Employee Stock Ownership Plans. Code section 1042 provides that a shareholder owning stock of a C corporation that is not publicly traded may sell stock to the corporation’s ESOP and elect to defer the recognition of gain on the sale provided that, following the sale, the ESOP owns at least 30% of the corporation’s outstanding stock. The gain deferral applies only to the extent the selling shareholder invests the proceeds of the sale in qualifying replacement property (i.e., securities issued by a domestic operating corporation). Certain other requirements also must be satisfied. Effective for stock sales occurring after 2027, the Code section 1042 option to elect to defer recognition of gain is extended to S corporation shareholders who sell stock to an ESOP. This option to defer gain recognition for S corporation shareholders is limited, however, to 10% of the proceeds of the sale.

Defined Benefit Plans.

  1. Lump Sum Window Notice Requirements. Increasing interest rates have made lump sum windows a popular tool for employers to reduce the funding risk of defined benefit pension plans. If an employer intends to offer a lump sum window to participants or beneficiaries new notice requirements will apply. The employer must provide (i) written notice, at least 90 days before the first day that a window lump sum can be elected, to eligible individuals setting forth specified information regarding the window and comparing the lump sum to annuity options, (ii) written notice, at least 30 days before the first day that a lump sum can be elected, to the Department of Labor (“DOL”) and the Pension Benefit Guaranty Corporation (“PBGC”) describing the window and lump sum calculation and providing a copy of the notice provided to eligible individuals, and (iii) written notice to the DOL and PBGC, within 90 days after the close of the lump sum window, reporting how many individuals took the lump sum option. These notice requirements will not be effective, however, until final regulations are issued.

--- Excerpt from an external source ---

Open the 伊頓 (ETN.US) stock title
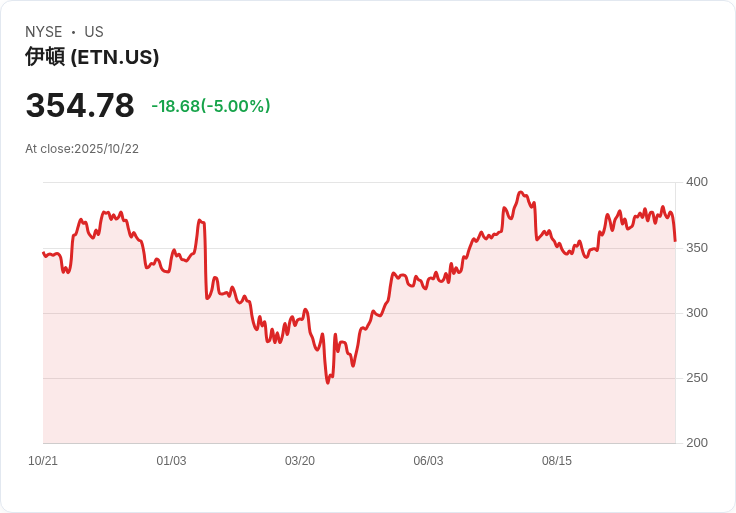 click(92, 57)
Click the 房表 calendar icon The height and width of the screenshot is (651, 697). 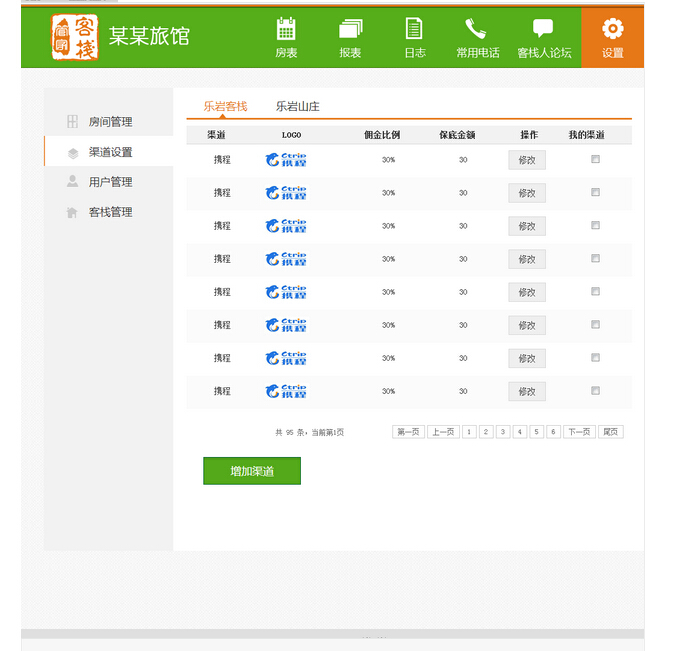point(286,29)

  2. Annual Funding Notice. Currently, a defined benefit pension plan must provide participants an annual funding notice that discloses, among other items, the plan’s funding target attainment percentage. Starting with the 2024 plan year, the notice must disclose different information, including the percentage of plan liabilities funded, the average return on assets for the plan year, and whether the assets are sufficient to fund liabilities not guaranteed by the PBGC.

  3. PBGC Variable Rate Premium No Longer Indexed. Starting with the 2024 plan year, the PBGC variable rate premium for underfunded defined benefit pension plans will be fixed $52 per $1,000 of unfunded vested benefits and will no longer be indexed for inflation.

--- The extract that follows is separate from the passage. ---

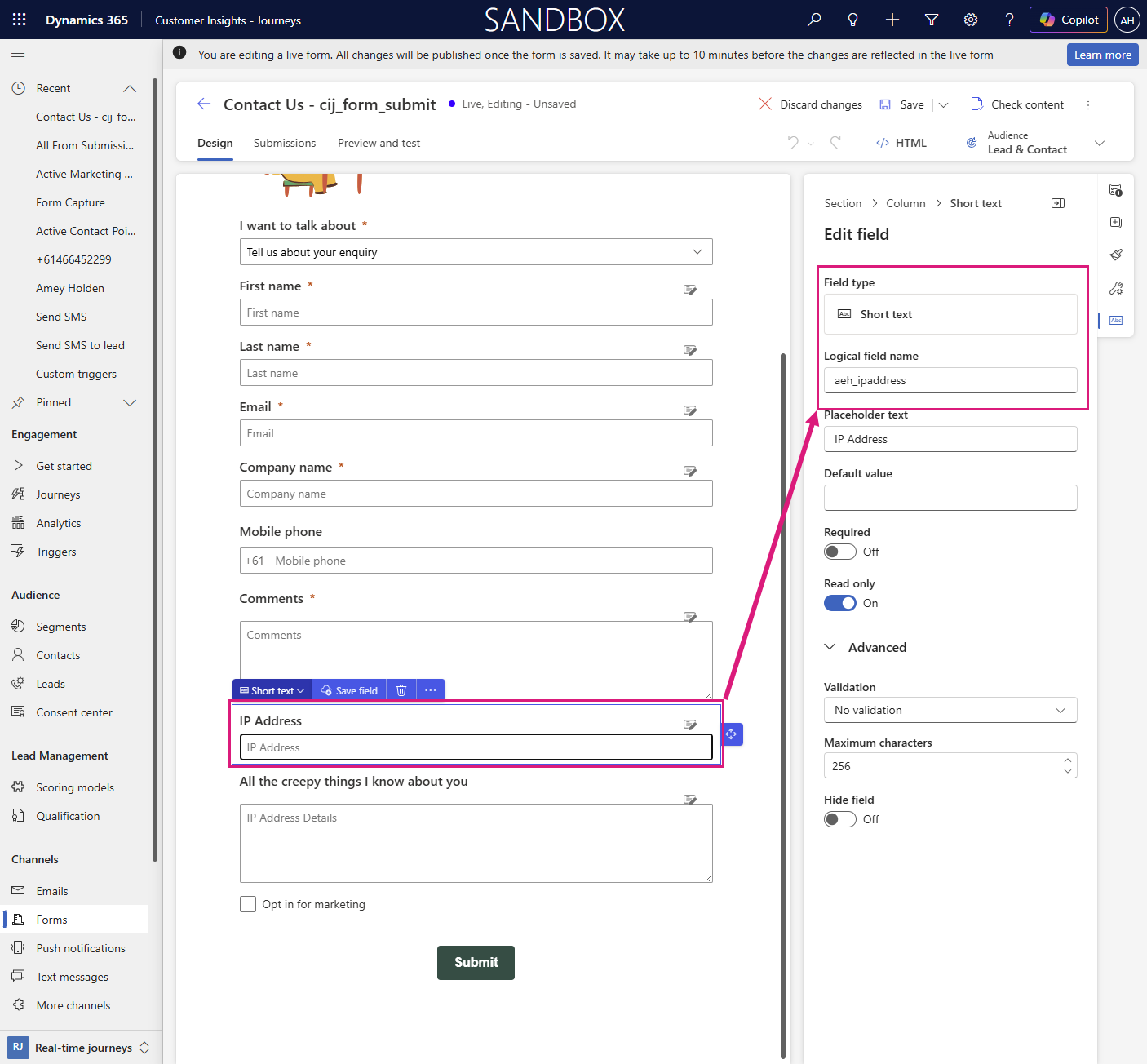Open the app launcher waffle menu
1147x1064 pixels.
pos(20,20)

Plan Corrections. The IRS is directed to issue updated Employee Plans Compliance Resolution System (“EPCRS”) procedures by December 29, 2024. Among other changes, the new EPCRS procedures will allow an employer to correct inadvertent qualification errors in its 401(k), 403(b), or other qualified retirement plan at any time under the Self-Correction Program (“SCP”) without needing to submit the correction to the IRS for approval. The time limit on correcting “significant errors” applicable previously under SCP will be eliminated. The employer simply must complete the correction within a reasonable period after it identifies the error. Self-correction under SCP will not be available, however, if the IRS identifies the error before the employer has taken action that demonstrates a specific commitment to correct the error.